Longtime patrons of La Bonbonniere, on Eighth Ave. near Jane St., will remember Kitty, the gray tabby, who was a fixture in the diner for years until 2004.
“She was really the hostess,” said Marina Cortez, who owns the diner with her partner Gus Maruleti. “She used to stand outside the door, come in and sit at a table and sometimes she sat in peoples’ laps,” Marina said. “They loved her and she brought us a lot of happiness.”
Marina and Gus had taken over La Bonbonniere around 1987 from Charles Dirats, the previous owner, who had run it for 35 years.
“Gus got Kitty from the bakery in Astoria where we bought our bread. She was only a few weeks old,” Marina said, recalling the September day in 1991 when Kitty arrived at the diner.
Nayelli McDermott, who has lived above La Bonbonniere for 14 years, said that patrons knew when Kitty emerged from her nighttime quarters in the basement that she was the cat in charge.
Health inspectors, however, were not as accepting as the patrons were of Kitty’s having the run of the place, so when they came, Kitty had to be hidden or sent to a neighbor’s home.
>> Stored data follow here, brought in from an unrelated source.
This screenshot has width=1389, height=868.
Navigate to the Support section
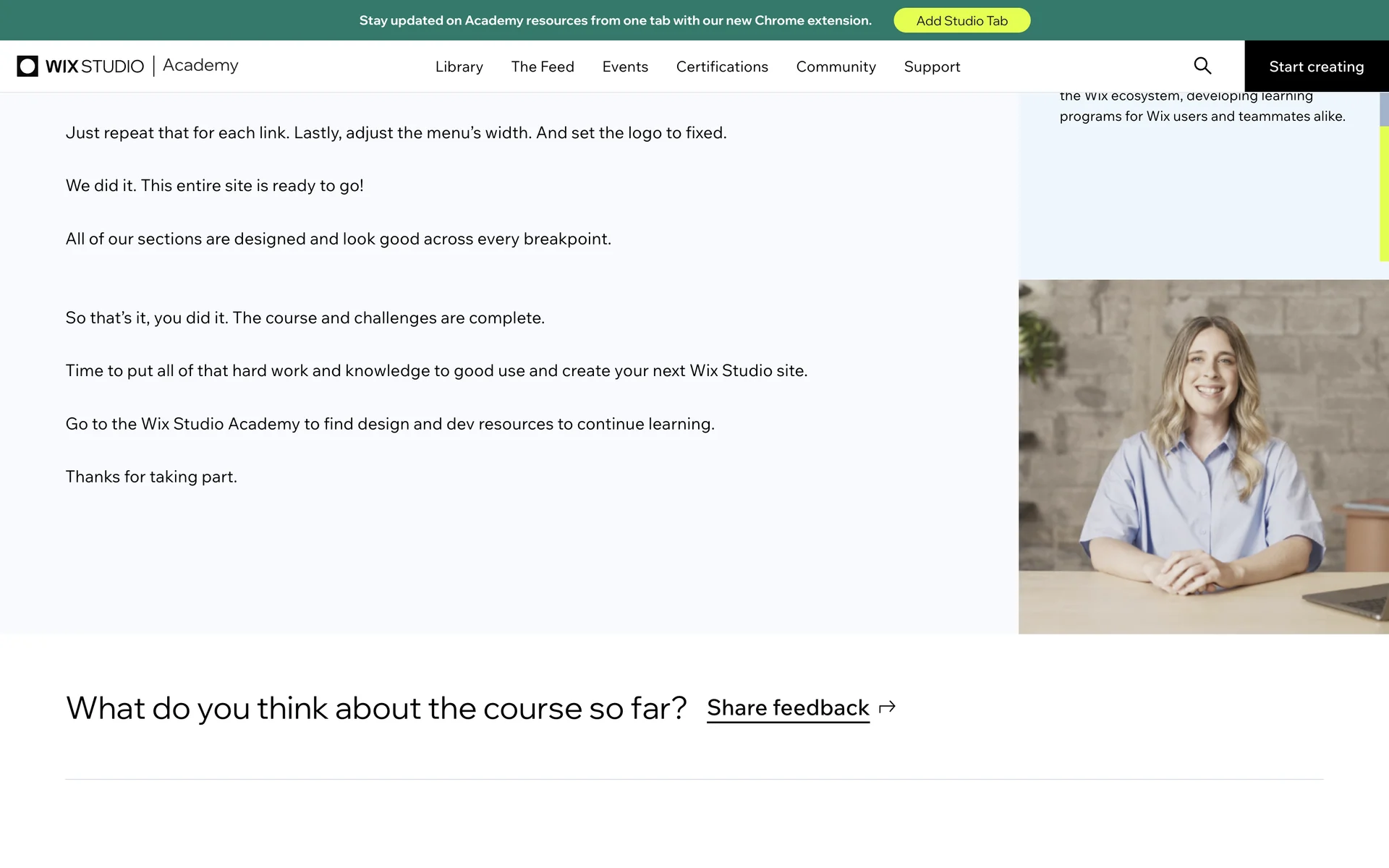click(x=932, y=67)
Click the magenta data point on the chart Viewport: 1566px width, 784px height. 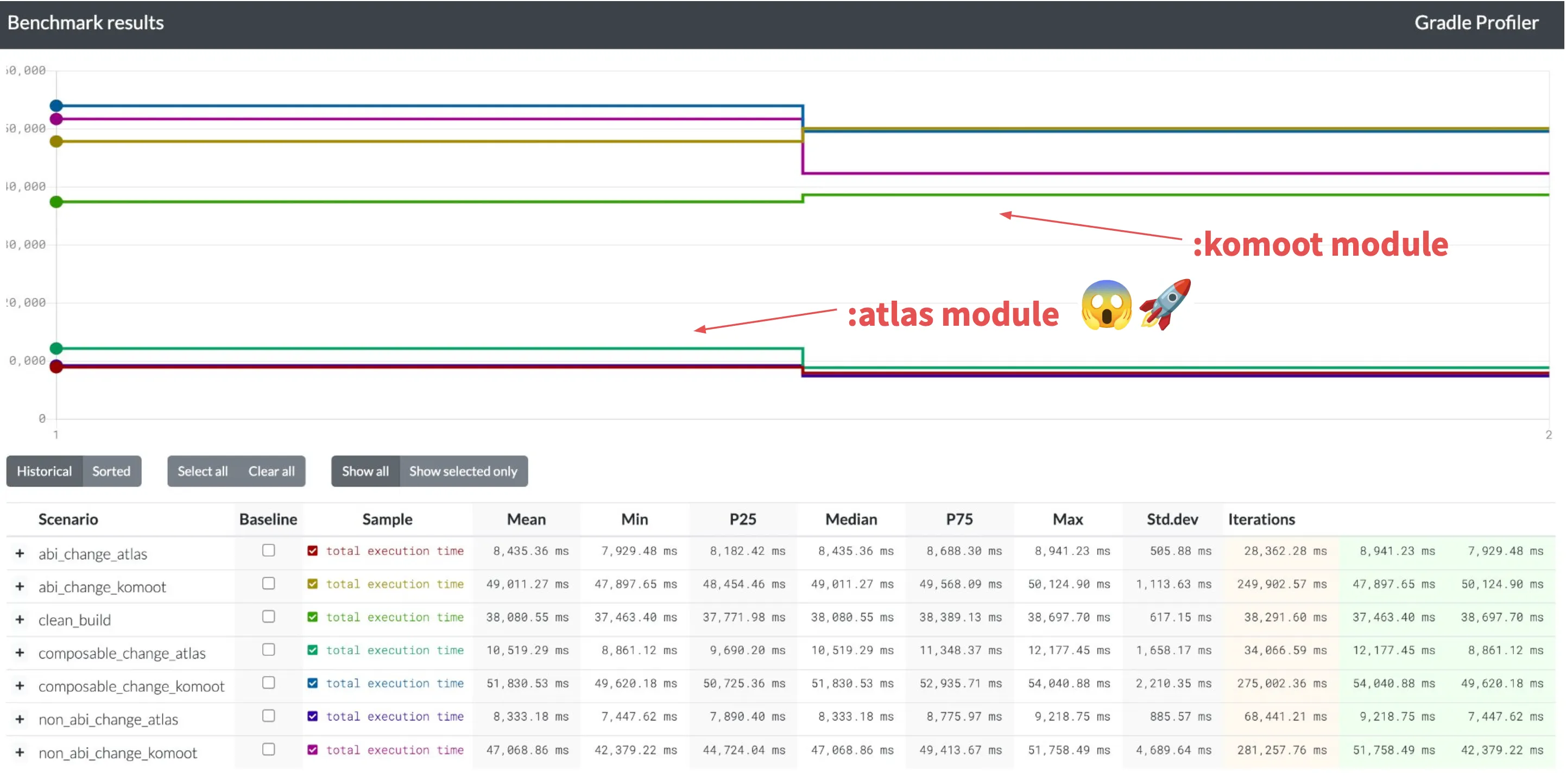coord(56,119)
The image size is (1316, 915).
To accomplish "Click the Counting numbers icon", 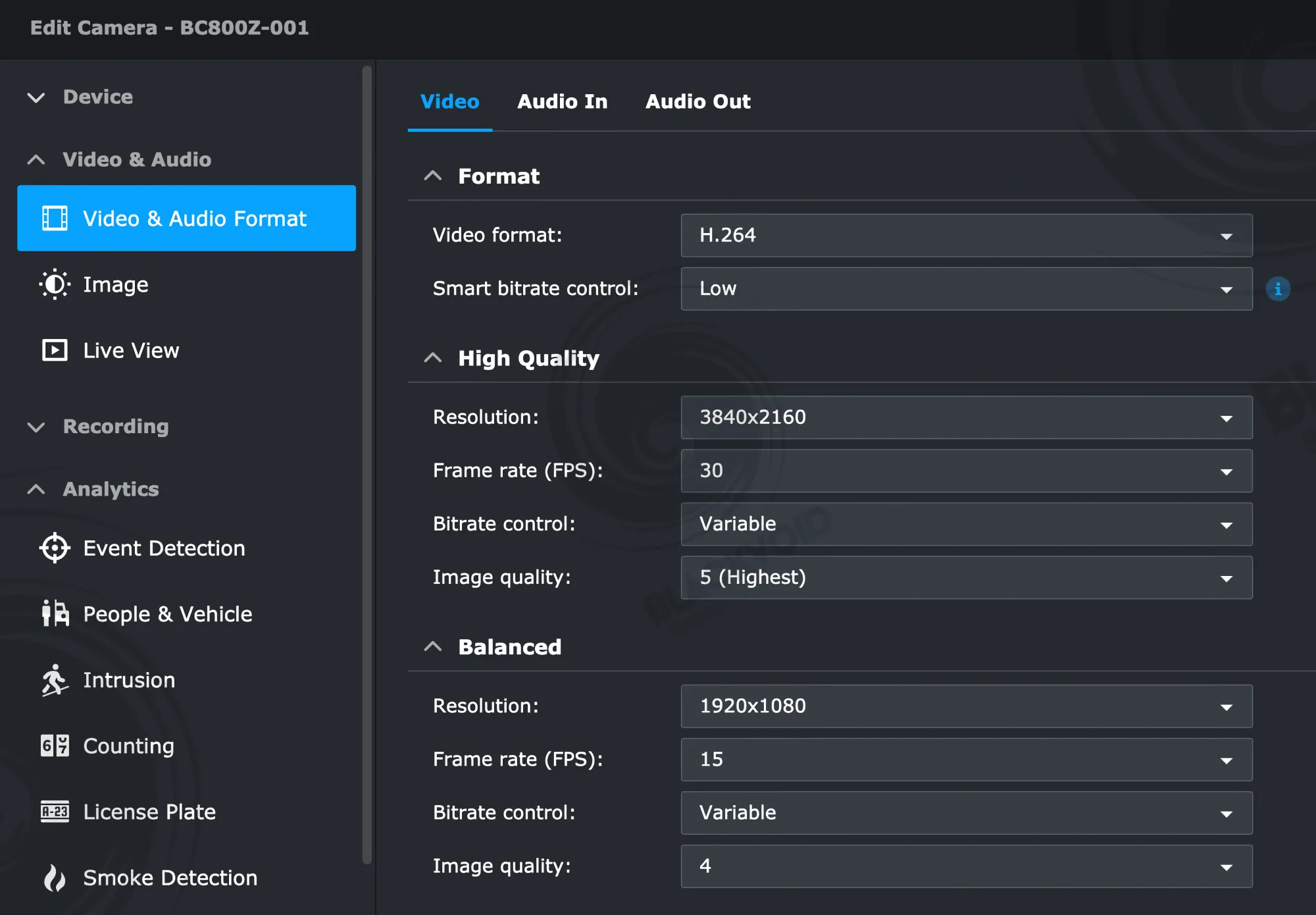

And when she appeared during inspections, the fines began to mount.
“They [inspectors] became very strict a few years ago,” Marina said. Fortunately, Alice Carey and Geoffrey Knox, of W. 11th St., La Bonbonniere patrons and devoted cat lovers, came to the rescue.
Indeed, Carey had assumed the duty of escorting Kitty to her visits to the vet several years earlier. And in 2000 when health inspectors were going through an especially unrelenting phase, Knox gave Kitty a temporary home in his Chelsea office.
Carey, whose memoir of her peripatetic Ireland-New York girlhood, “I’ll Know It When I See It,” is still selling, was getting over the death in 2003 of the couple’s beloved tortoise Manx cat, Lillie (named for the 19th-century stage beauty Lillie Langtry).
“We waited a year after Lillie died before taking Kitty in 2004,” Carey said. “She didn’t know what a couch or a pillow was, but she took to her new life. She listened to jazz; she was able to visit the garden.”
And she was made much of at annual birthday parties in the courtyard of the five-building co-op on W. 11th St. between Greenwich and Washington Sts. where Alice and Geoffrey threw Kitty’s Sept. 23 birthday bash.